I have been gone a long time, nearly two years.  One of my last posts regarded horse-back riding, which is what has kept me from nearly every other endeavor I have attempted over the past three years.  Not only have I fallen in love with horse back riding, but the cost and time involved in committing to this hobby means that I have nothing left for any other.

It is that myopic.

In fact, of all the women I know who ride, I know of not one who has another hobby.  Seriously.  They ride.  They live for it.  They come out daily and care for their horses, tack them up, ride them and care for them more.  It is expensive to the max.  It takes hours a day.  It is a full-time hobby that leaves you simultaneously, breathlessly happy, invigorated, exhausted, frustrated, re-invigorated and dumbfounded.

I can't believe I've done it, consistently, for three years.  What I have learned could fill a book.  It would, however, be a book only interesting to anyone who rides, so I won't fill this blog with all of the details, anecdotes and woes of the riding life.  I will only say that the entire endeavor of 52 Figs has been worth it…if only for the riding.

But we are now leaving this small southern town, with all of its charm, muggy summer heat, friendly Wal-Mart workers (who call me 'baby girl') and endless hours of devoted horse trails.

I am torn.  Do I ride in our new place?  Or do I look back at my list and begin to think again of the rest of my Figs and slowly begin, one at a time, to embrace new experiences?

I am tempted in both directions.  On the one hand, the horses are lovely.  They are familiar.  They clear my head and take me out of my mind, and if I need something in life, it's that.

On the other hand, they are (as noted) expensive and time consuming.  The horse world is both big and small.  It's big in size, but it's small in terms of much else.  Most riders ride.  That's what they do.  For them, it's enough.  I have to ask myself:  is it enough for me?  Because I can't devote several hours a day, several days a week to riding and get much of anything else done, including (apparently) cleaning my bathrooms or writing my long-over-due novel.

I feel the answer is very clear and very difficult to commit to, the answer being (of course) to set aside a bit of time from horses and try new things.  I know, intellectually, that I can come back to the horses.  I know what I will find if I continue riding, and while I love the idea of what lies ahead on that well-ridden path, I don't know what lies ahead on the others.  I had no idea at all that I would end up loving horses, that I would make life-long friends, that I would learn more about myself and my 'issues' astride an enormous German warmblood than I have through any other experience in life with the exception, perhaps, of motherhood.

Perhaps.

So, as we pack up our home, enroll our kids in public school and head north, I will say a fond and hopefully brief farewell to horses and look forward to the year ahead, during which I embark upon many new, unexpected adventures.  I have learned, through this whole 52 Figs, that what I thought might matter the most didn't (buying a luxury item and using it with abandon) and what I thought would be a fleeting, three-week endeavor (riding a horse at a solid gallop) wasn't fleeting at all.
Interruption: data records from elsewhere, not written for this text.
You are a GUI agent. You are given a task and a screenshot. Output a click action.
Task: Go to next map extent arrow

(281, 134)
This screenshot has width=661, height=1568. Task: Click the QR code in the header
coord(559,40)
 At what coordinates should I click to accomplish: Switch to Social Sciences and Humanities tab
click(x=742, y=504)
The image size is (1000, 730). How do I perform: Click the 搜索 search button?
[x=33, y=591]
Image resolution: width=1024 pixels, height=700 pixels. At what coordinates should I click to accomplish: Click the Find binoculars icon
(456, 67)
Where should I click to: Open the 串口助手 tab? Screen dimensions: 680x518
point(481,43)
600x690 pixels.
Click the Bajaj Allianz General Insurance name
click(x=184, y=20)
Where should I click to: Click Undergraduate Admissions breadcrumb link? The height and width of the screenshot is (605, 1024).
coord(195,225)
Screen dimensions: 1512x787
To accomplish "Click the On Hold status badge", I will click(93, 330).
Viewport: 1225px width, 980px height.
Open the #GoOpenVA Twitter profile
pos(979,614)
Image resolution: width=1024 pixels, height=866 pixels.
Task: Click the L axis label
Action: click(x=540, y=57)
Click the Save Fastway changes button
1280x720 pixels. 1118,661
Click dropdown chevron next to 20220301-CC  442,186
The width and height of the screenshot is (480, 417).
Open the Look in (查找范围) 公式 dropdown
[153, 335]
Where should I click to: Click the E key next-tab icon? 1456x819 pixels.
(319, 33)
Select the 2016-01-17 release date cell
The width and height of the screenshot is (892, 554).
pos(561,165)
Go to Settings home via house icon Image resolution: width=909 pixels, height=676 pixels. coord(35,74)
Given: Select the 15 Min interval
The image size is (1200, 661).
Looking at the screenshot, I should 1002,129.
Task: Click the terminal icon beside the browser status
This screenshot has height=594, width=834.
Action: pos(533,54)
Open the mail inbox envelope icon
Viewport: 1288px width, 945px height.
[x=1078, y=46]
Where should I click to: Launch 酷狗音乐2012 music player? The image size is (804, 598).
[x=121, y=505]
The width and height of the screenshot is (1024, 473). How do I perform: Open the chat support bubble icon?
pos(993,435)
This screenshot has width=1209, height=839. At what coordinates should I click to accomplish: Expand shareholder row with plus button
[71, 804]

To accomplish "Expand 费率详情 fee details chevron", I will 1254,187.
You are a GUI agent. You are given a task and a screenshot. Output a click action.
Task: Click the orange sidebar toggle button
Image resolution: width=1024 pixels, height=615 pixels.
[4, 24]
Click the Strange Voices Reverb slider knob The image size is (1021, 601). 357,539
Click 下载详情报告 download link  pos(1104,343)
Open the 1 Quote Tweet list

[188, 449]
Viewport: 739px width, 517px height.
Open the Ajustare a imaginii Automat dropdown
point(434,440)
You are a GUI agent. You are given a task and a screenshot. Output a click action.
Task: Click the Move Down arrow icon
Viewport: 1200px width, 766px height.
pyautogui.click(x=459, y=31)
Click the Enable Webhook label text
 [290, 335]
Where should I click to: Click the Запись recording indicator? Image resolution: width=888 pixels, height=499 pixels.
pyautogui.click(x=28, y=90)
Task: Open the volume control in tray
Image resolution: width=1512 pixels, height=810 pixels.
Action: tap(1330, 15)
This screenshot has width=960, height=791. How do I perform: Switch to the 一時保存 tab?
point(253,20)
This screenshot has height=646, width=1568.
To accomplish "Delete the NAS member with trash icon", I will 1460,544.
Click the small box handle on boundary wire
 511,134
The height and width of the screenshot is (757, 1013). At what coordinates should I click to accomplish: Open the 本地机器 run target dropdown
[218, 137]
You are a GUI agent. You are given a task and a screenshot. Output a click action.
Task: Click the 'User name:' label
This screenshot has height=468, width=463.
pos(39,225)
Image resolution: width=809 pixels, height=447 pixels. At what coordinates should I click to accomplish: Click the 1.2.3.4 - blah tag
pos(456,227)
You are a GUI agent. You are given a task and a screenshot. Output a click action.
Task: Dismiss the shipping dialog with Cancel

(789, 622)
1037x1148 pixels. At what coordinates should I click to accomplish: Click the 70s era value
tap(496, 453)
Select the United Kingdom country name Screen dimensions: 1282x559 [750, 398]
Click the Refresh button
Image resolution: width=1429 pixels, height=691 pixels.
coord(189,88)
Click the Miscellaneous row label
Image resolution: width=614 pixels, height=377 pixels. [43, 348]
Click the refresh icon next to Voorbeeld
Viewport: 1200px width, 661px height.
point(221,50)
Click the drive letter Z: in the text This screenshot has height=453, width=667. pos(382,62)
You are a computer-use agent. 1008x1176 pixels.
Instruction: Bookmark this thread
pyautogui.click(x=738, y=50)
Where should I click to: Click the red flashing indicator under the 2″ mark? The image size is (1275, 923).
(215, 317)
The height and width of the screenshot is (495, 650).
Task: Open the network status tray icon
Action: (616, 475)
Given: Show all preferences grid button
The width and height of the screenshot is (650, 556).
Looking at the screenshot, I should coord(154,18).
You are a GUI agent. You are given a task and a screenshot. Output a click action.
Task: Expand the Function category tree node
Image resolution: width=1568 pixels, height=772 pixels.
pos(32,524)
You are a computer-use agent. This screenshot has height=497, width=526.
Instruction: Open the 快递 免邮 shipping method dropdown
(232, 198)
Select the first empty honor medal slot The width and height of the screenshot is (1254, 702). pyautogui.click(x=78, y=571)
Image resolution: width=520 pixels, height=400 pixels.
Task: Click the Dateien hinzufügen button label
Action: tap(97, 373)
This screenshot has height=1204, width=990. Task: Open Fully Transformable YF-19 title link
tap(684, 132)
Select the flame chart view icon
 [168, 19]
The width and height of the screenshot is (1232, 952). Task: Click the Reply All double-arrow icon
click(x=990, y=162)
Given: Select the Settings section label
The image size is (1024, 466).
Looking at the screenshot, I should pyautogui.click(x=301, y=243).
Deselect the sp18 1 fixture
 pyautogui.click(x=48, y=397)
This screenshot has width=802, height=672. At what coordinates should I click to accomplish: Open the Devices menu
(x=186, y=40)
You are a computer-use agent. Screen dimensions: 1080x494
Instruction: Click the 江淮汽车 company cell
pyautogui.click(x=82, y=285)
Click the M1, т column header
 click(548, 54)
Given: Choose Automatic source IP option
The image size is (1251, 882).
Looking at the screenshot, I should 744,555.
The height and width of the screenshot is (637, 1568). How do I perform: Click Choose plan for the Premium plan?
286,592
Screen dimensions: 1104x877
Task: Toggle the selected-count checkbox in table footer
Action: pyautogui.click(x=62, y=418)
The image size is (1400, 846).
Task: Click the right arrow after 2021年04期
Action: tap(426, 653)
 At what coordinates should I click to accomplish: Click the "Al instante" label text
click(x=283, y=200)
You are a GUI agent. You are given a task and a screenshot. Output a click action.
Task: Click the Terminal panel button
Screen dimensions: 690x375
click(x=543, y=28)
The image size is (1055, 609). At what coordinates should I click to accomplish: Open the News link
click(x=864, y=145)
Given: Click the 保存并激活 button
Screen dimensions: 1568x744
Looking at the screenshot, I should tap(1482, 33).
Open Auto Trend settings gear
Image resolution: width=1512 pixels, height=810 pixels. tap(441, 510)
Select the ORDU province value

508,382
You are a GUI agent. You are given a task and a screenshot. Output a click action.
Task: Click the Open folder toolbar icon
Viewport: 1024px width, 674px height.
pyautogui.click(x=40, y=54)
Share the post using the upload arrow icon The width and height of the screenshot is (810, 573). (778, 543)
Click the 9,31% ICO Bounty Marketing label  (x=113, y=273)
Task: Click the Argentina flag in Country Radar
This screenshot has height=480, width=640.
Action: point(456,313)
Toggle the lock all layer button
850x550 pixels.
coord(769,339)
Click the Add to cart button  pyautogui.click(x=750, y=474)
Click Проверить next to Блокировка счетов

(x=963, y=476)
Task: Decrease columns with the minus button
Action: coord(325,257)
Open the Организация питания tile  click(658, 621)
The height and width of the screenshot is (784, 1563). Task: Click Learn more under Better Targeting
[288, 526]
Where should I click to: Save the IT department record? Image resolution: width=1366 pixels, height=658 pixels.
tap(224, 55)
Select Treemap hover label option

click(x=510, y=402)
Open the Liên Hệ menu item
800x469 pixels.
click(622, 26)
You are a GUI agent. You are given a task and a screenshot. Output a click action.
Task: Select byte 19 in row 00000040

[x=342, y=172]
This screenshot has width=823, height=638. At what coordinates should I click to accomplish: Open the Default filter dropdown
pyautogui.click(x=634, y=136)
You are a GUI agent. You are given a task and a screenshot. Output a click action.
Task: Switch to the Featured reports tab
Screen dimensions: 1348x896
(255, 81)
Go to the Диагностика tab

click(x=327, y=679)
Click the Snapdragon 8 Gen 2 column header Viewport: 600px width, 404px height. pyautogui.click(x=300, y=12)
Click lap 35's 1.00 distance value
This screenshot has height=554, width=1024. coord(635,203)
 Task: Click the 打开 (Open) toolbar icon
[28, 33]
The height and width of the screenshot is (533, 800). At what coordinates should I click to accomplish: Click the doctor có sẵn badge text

One of my favorite quotes of all time is this one from Zora Neale Hurston:



Isn't it true?  I feel that my years here in North Carolina have been years that answered.  I feel that life has shifted in many ways during these three years, from having little kids to having grade-school-aged kids, from being at home most of my day to being outside most of my day, from wearing skirts and ballet flats to wearing breeches and boots.  I feel more confident now than I did when I came here, and that is a new feeling for me.  I typically leave a place with feelings of apprehension, confusion, sadness and fear.  But these years have been good years, and while I definitely feel apprehensive and sad, I don't feel any fear.

It feels like the right moment to look for questions.

With that….I'll be blogging again.  Part of the joy of this journey (that word has forever been tainted for me as a regular viewer of The Bachelor) has been writing about it, reading about it and letting it all sink in through this blog.